"Artık rabbinizin nimetlerinden hangisini inkâr edebilirsiniz? Azamet ve kerem sahibi rabbinin adı ne yücedir!" (Rahmân, 55/77-78)
Allah, kullarına dünyevî ve uhrevî sayısız nimetler bahşetmiştir. Allah’ın nimetlerini saymaya kalksak sayamayız. Her nimetin şükrü gerekir. Rahman sûresinde önce en büyük nimetin Kur’an yani din olduğuna işaret edilir. Sonra kıyamet, cennet ve cehennem hatırlatılır. Ve tam otuz bir defa “Artık rabbinizin nimetlerinden hangisini inkâr edebilirsiniz?” denilir. Bu, ne kadar çok şükretmemiz gerektiğine işarettir.

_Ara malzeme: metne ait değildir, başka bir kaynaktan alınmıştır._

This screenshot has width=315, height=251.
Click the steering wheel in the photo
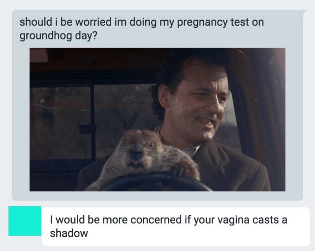[x=158, y=182]
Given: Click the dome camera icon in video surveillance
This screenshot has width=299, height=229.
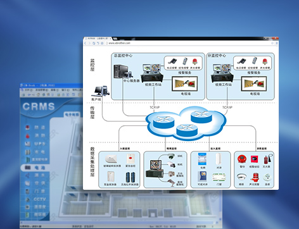Looking at the screenshot, I should 171,156.
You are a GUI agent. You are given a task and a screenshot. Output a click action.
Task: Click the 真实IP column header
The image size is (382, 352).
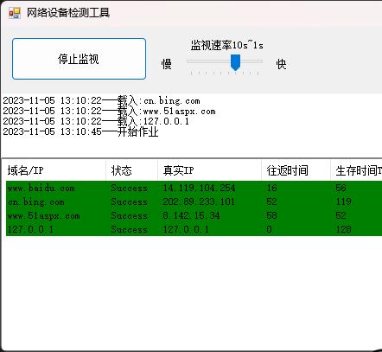click(209, 170)
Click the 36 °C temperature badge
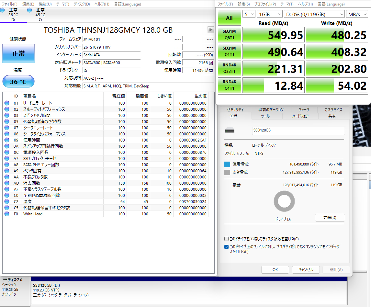This screenshot has height=307, width=371. click(18, 82)
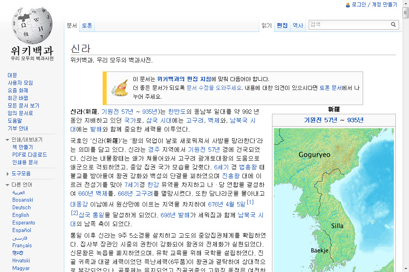This screenshot has width=409, height=272.
Task: Collapse the 다른 언어 languages section
Action: tap(8, 185)
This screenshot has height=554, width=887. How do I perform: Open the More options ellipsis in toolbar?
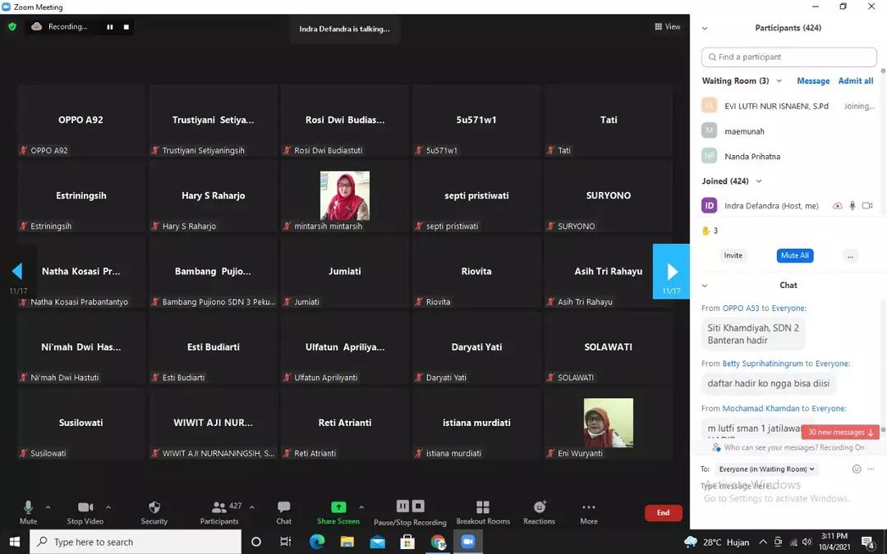tap(588, 508)
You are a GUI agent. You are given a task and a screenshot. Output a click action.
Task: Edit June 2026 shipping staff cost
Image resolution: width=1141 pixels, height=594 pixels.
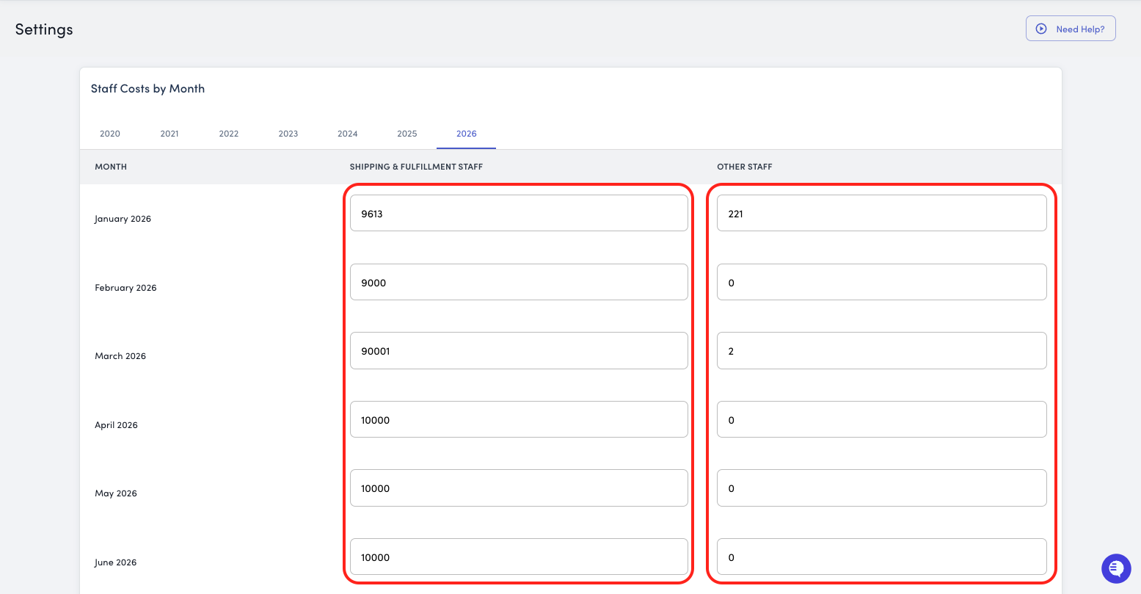(x=519, y=557)
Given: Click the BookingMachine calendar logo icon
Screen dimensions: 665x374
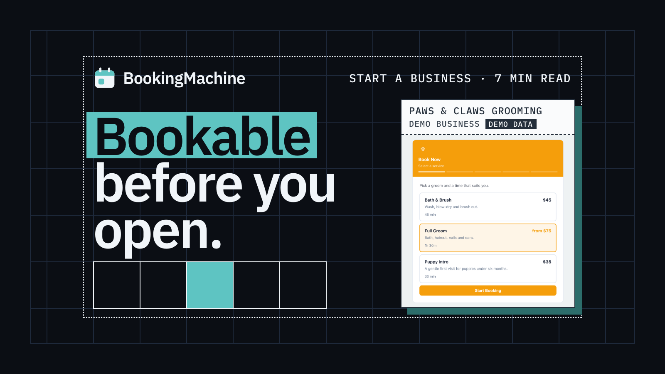Looking at the screenshot, I should [x=105, y=78].
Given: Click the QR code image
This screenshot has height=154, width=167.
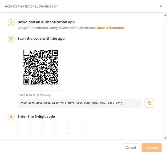Looking at the screenshot, I should coord(41,67).
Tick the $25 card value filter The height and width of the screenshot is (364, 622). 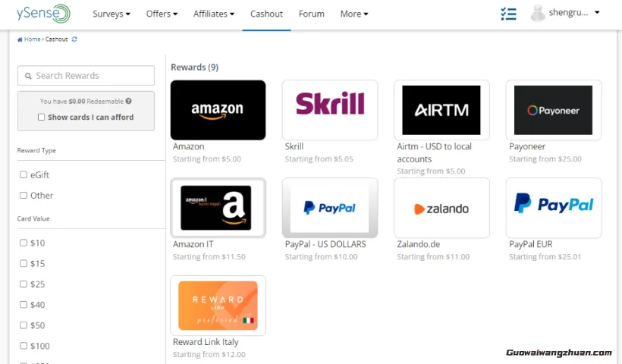pyautogui.click(x=24, y=284)
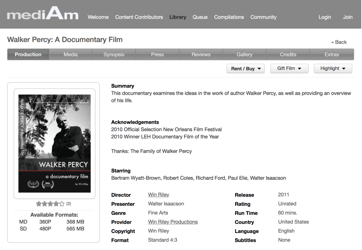Open the Gift Film dropdown
Viewport: 362px width, 250px height.
(289, 68)
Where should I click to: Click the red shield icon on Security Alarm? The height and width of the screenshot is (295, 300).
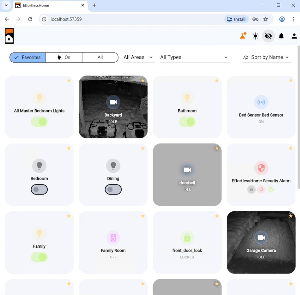(x=261, y=189)
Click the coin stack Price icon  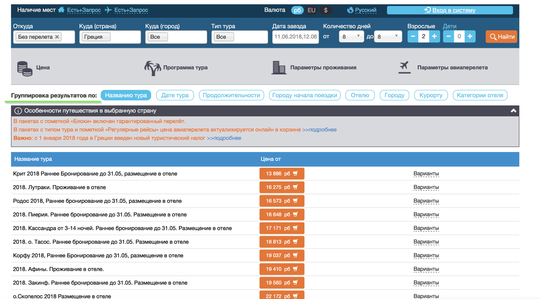coord(25,68)
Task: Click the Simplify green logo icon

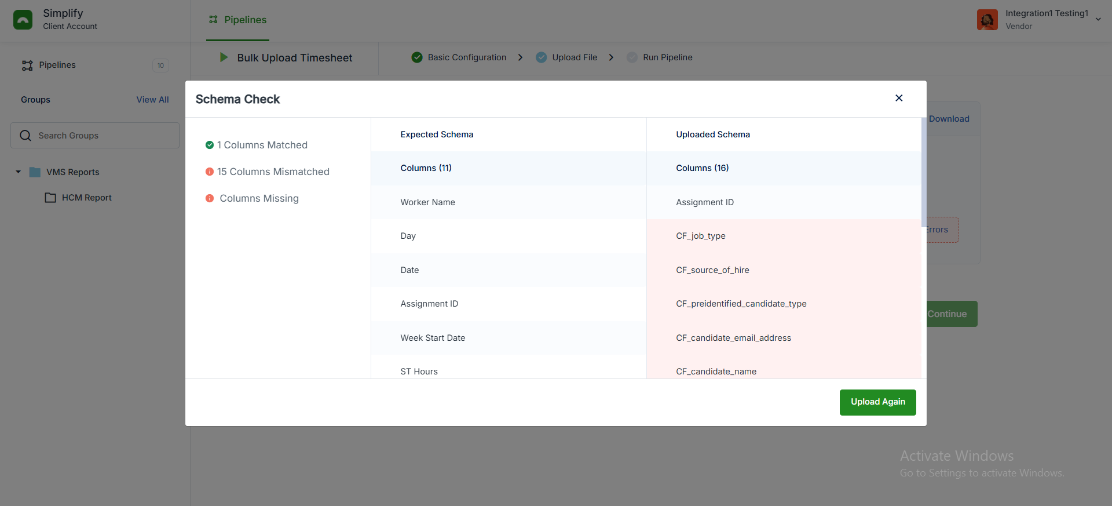Action: 23,20
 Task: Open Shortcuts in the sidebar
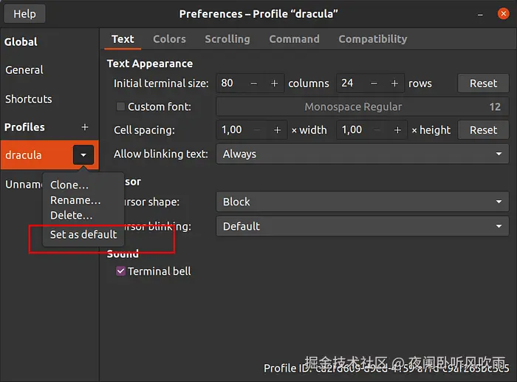pyautogui.click(x=29, y=99)
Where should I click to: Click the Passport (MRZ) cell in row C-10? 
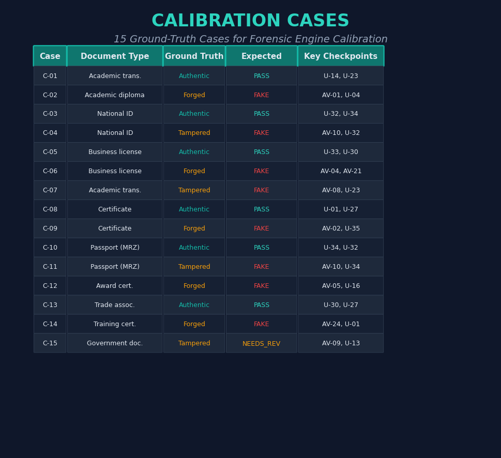click(x=114, y=247)
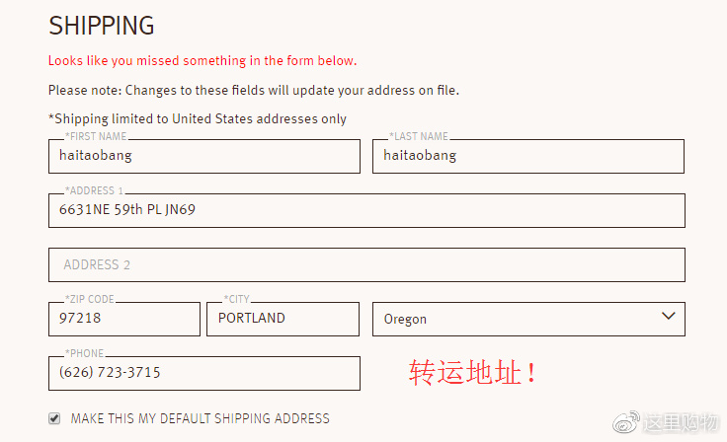Click the Weibo logo watermark icon

point(628,422)
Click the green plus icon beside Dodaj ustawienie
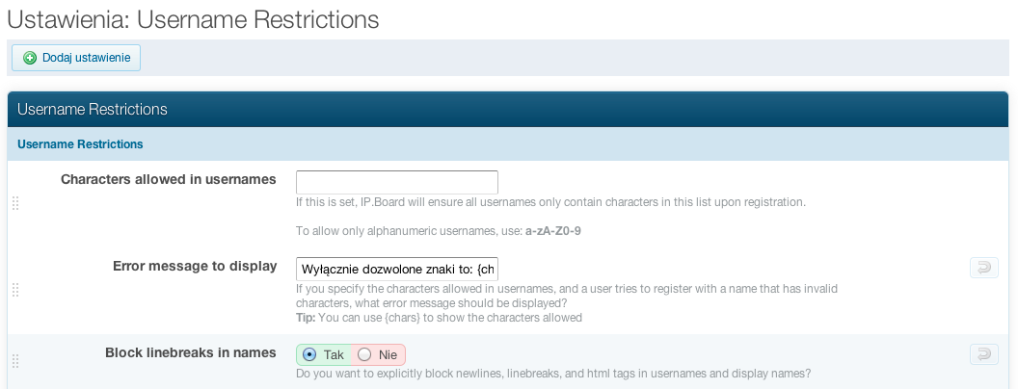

Âyet, “Rabbinizin nimetlerinden hangisini yalanlayabilirsiniz? şeklinde de çevrilebilir.
Allah’ın kullarına olan nimetleri inkâr edilemeyecek kadar çoktur. Allah’ın verdiği nimetlere karşı nankörlük içinde olamayız. “İnsan, Allah’ın verdiği nimetlere şükrederse Allah nimetleri artırır.” (İbrahim, 14/7)
Celal: Azamet ve ululuk, şanın yüceliği.
Allah (c.c.) [Allah celle celalühû]: Allah’ın şanı yücedir; şanı yüce olan Allah.
İkrâm: Nimet verme, fazlı ve ihsanı tam yapma.